Steps involved in the Pulp and Papermaking Procedure
Preparation of raw Material
Wood that has been received at a pulp mill can be in different forms. It depends on the pulping process and the origin of the raw material. It may be received as bolts (short logs) of round-wood with the bark still attached, as chips about the size of a half-dollar that may have been produced from sawmill from debarked round wood elsewhere.
If round wood is used, it is first debarked, usually by tumbling in large steel drums where wash water may be applied. Those debarked wood bolts are then chipped in a chipper if the pulping process calls for chemical digestion. Chips are then screened for size, cleaned, and temporarily stored for further processing.
Separation of Fiber
In the fiber separation stage, several pulping technologies will be diverged. The chips are kept into a large pressure cooker (digester), into which is added the appropriate chemicals in kraft chemical pulping.

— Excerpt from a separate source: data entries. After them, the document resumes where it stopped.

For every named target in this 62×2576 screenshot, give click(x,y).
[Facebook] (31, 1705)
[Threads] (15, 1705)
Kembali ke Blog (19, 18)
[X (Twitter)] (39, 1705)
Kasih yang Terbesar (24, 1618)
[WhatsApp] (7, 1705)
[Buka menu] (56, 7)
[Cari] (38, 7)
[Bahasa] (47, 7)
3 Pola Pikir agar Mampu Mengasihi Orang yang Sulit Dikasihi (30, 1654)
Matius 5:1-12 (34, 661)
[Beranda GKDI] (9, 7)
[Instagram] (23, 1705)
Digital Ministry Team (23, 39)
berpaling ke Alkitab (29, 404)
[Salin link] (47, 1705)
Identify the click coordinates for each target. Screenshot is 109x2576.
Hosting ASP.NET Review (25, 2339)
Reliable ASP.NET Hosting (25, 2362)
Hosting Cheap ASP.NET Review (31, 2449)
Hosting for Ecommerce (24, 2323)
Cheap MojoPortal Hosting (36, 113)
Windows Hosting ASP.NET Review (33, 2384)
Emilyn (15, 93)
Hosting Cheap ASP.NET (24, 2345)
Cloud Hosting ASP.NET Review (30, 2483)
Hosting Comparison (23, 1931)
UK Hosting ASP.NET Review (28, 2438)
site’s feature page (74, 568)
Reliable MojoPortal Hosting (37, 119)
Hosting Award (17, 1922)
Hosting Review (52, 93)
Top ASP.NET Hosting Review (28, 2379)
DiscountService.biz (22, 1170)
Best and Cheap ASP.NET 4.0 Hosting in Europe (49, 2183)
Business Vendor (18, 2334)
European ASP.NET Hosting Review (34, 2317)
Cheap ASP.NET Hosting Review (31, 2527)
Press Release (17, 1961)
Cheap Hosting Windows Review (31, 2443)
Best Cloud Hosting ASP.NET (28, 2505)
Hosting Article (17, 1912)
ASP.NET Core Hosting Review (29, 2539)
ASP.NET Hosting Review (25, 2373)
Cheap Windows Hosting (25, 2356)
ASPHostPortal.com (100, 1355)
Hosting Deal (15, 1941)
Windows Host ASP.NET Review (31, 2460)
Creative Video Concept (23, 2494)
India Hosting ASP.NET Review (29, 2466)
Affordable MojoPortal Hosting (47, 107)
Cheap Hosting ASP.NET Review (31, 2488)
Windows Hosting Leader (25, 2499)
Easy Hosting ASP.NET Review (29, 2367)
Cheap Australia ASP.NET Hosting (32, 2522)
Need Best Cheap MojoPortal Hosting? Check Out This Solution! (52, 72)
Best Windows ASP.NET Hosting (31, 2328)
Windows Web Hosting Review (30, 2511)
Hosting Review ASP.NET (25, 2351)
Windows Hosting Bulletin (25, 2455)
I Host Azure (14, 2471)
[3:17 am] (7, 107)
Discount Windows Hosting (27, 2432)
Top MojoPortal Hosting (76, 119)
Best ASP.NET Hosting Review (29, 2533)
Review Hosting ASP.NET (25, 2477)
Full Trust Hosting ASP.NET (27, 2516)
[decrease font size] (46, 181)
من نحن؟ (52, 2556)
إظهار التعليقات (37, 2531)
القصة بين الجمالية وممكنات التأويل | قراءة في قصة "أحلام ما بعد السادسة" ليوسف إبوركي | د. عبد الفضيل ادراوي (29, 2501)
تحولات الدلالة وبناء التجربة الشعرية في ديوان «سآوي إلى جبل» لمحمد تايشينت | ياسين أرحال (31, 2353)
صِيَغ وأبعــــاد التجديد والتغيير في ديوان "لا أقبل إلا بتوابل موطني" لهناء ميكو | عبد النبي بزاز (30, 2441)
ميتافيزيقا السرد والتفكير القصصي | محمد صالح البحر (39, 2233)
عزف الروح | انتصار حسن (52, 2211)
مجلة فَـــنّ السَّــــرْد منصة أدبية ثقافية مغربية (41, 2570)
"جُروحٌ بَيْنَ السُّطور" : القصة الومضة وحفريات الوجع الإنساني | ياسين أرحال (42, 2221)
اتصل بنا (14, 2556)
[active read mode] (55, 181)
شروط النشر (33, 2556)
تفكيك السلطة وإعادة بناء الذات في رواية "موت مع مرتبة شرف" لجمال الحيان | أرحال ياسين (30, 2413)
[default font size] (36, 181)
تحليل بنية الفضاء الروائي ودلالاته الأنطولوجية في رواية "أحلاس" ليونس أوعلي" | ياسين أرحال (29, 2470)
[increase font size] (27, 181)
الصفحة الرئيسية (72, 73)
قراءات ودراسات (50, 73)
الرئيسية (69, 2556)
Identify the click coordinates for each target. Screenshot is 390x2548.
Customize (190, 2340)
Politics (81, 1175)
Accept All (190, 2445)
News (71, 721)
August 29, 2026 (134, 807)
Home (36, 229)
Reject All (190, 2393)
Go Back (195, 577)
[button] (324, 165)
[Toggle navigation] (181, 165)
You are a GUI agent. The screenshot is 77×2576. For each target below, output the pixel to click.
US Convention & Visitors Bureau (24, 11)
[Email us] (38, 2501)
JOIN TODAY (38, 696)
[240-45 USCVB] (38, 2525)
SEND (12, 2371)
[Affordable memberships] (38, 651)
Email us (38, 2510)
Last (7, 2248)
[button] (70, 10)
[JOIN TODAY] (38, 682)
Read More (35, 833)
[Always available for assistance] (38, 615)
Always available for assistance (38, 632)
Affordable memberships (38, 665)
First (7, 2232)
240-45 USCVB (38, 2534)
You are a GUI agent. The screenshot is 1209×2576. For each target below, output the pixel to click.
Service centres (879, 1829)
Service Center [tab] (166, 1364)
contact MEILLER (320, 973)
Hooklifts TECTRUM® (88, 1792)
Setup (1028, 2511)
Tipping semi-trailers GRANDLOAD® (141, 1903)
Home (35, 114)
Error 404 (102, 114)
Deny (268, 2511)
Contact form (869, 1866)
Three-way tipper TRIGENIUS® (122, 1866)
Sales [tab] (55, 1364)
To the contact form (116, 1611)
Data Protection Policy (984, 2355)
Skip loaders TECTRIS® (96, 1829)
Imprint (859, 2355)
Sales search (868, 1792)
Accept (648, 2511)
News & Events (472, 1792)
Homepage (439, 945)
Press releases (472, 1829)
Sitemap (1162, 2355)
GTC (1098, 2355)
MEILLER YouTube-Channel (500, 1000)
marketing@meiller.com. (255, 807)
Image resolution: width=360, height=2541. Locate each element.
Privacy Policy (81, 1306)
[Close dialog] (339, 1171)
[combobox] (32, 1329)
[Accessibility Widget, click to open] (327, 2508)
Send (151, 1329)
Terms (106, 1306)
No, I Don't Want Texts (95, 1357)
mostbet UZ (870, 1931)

The chips are then digested with steam at specific temperatures to separate the fibers and partially dissolve the lignin and other extractives. Some digesters operate continuously with a constant feed of chips (furnish) and liquor are charged intermittently and treat a batch at a time.
After the digestion process, the cooked pulp is discharged into a pressure vessel. Here the steam and volatile materials are tubed off. After that, this cooked pulp is returned to the chemical recovery cycle. Fiber separation in mechanical pulping is less dramatic.
Debarked logs are forced against rotating stone grinding wheels in the stone ground-wood procedure. Refiner pulp and thermo-mechanical pulp are produced by chips. These chips are ground by passing them through rapidly rotating in both processes.
In the second stage after refining, the pulp is screened, cleaned, and most of the process water is removed in preparation for paper making.